Ближе к утру востоковеду приснилось, что он снова пришел на аудиенцию к Далай-ламе, но теперь, кроме них двоих, в зале никого не оказалось. Только Тринадцатый Перерожденец сидел на троне и лукаво смотрел на вновь прибывшего.
Цыбиков медленно подошел поближе и трижды поклонился.
– Не надо, – поморщился Далай-лама.
– Почему? – не удержавшись, спросил Гомбожаб.
Далай-лама усмехнулся и сказал:
– А потому что я все про тебя знаю. Все твои тайны. Стража!
Последнее слово Тринадцатый Перерожденец выкрикнул в сторону двери, и та моментально открылась.
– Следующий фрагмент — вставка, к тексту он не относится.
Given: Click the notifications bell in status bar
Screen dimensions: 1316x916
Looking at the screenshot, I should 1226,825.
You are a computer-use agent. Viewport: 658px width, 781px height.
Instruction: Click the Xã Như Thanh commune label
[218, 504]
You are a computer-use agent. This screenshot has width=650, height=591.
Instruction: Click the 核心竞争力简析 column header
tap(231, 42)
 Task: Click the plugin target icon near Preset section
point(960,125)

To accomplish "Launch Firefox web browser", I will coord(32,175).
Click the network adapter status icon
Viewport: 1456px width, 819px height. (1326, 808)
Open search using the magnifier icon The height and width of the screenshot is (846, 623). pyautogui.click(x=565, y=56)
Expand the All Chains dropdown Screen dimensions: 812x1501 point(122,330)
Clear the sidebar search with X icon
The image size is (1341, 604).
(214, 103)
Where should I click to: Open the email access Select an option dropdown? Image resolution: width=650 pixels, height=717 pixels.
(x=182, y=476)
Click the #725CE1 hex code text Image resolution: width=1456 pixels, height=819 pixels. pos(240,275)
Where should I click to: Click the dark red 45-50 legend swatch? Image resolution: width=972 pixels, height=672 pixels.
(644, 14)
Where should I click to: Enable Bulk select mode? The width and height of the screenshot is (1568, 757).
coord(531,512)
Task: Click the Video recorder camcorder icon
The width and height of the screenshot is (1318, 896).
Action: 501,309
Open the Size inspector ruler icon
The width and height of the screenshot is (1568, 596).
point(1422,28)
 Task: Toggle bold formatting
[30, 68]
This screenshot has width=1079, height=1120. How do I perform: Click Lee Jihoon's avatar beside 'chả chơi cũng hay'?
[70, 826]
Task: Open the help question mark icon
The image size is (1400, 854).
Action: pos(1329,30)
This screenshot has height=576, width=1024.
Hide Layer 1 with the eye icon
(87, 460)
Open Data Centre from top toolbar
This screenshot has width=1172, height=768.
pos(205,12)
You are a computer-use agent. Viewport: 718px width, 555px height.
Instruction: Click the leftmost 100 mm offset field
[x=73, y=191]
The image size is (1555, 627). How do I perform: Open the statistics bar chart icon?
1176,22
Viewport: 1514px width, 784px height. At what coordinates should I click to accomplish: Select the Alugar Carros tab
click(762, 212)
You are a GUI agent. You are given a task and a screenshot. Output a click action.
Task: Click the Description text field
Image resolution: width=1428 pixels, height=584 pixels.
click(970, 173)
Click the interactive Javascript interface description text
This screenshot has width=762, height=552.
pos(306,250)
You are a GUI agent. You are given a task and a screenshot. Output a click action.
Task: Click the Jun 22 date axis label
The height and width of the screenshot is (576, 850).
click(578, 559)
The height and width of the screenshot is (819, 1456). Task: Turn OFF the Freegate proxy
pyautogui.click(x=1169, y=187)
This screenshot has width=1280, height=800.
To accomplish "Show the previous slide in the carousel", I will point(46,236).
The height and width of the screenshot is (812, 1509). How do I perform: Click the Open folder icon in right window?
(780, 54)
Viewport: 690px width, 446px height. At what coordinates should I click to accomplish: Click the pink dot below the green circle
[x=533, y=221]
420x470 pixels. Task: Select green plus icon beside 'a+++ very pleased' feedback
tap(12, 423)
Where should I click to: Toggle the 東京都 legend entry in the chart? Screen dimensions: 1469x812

В зал ворвались двое телохранителей и, схватив Гомбожаба за руки, потащили прочь.
– Пощади! – проорал Цыбиков на ходу.
Стражи подвели востоковеда к краю открытой площадки. Гомбожаб, понимая, что упасть с такой высоты – верная смерть, возопил еще громче:
– Пощади же!
– Я пощажу тебя, если пообещаешь, что при следующей нашей встрече ты поддержишь меня, когда попрошу, – веско произнес Далай-лама.
Теперь на его лице не было и следа прежней улыбки.
– Обещаю, – сказал Цыбиков.
И проснулся.
До рассвета было еще далеко, но сон больше не приходил; Цыбиков просто лежал и мучительно размышлял о том, сколько сна было в его сне, а сколько – яви.
•••
5 октября 2019 года
Пьяница. Беседы с Гринбергом о жизни и смерти. Тсусэнг и надежды на дихрою
Утром выяснилось, что падение с высоты для моего телефона все-таки не прошло бесследно: перестал работать автофокус, и я, сняв чехол, увидел, что стеклянная задняя крышка полностью разбита и держится лишь благодаря защитной пленке.
– Что случилось? – спросил Лама, когда мы встретились на входе в кафе отеля.
Я рассказал.
– Да, приятного мало, – признал Боря. – Но, может, в Гьяце найдется сервис, где смогут быстро все починить?
– Сомневаюсь, но попробовать стоит… давай после завтрака пройдемся, поищем?